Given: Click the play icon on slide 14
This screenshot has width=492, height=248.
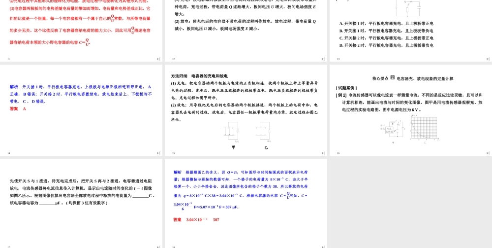Looking at the screenshot, I should [158, 153].
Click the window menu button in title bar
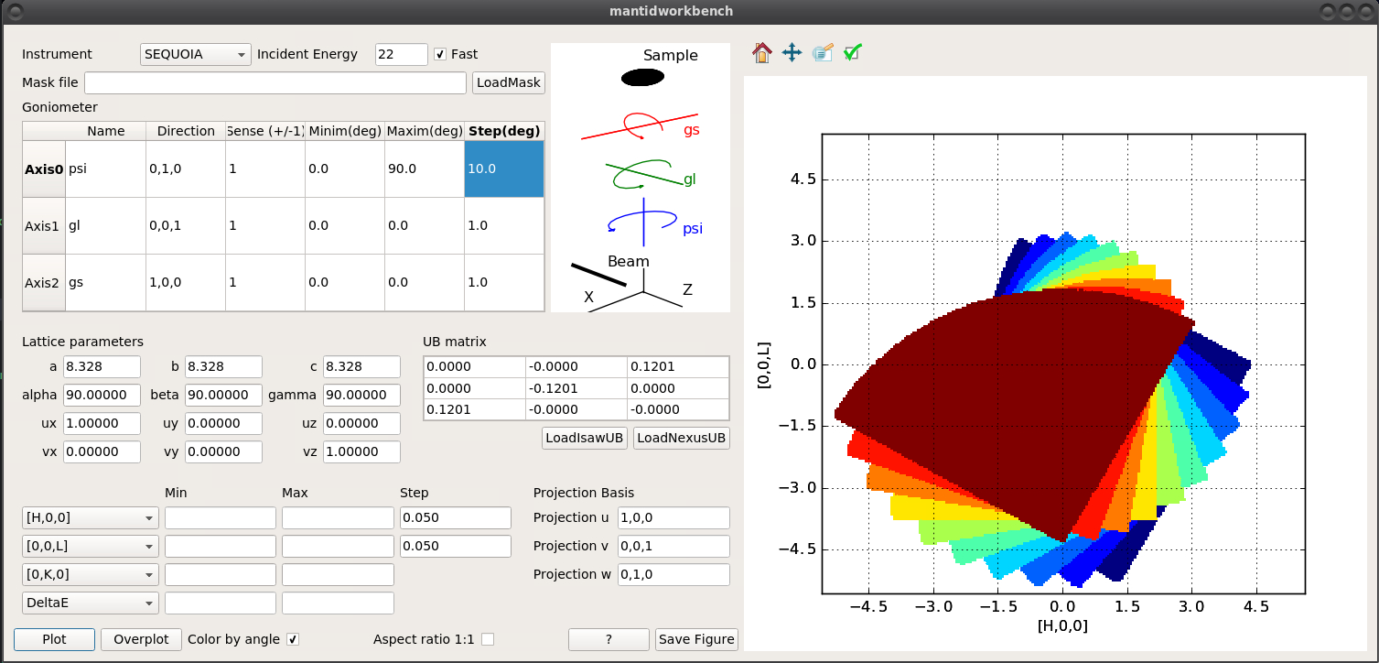The height and width of the screenshot is (663, 1379). 16,11
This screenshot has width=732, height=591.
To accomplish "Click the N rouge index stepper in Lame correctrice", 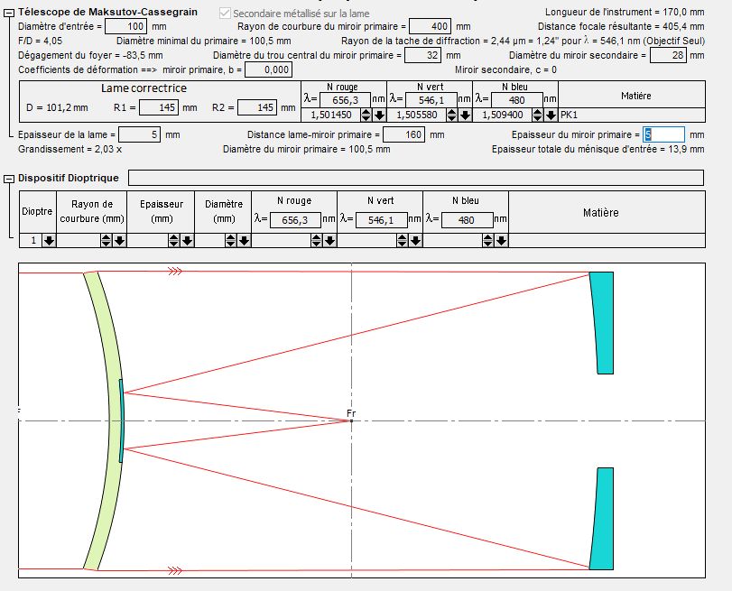I will (x=366, y=115).
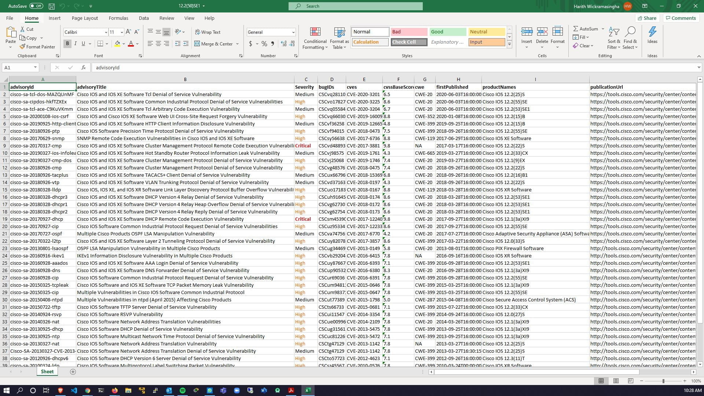
Task: Toggle bold formatting
Action: coord(67,43)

§ **Requirement**: Copy out the stretch from the first line above through the line containing "The height and", leaving out the pictures.

§ **Result of the exercise**:
Given: Click the play icon on slide 14
This screenshot has width=492, height=248.
Looking at the screenshot, I should [158, 153].
Click the window menu button in title bar
The height and width of the screenshot is (663, 1379). 16,11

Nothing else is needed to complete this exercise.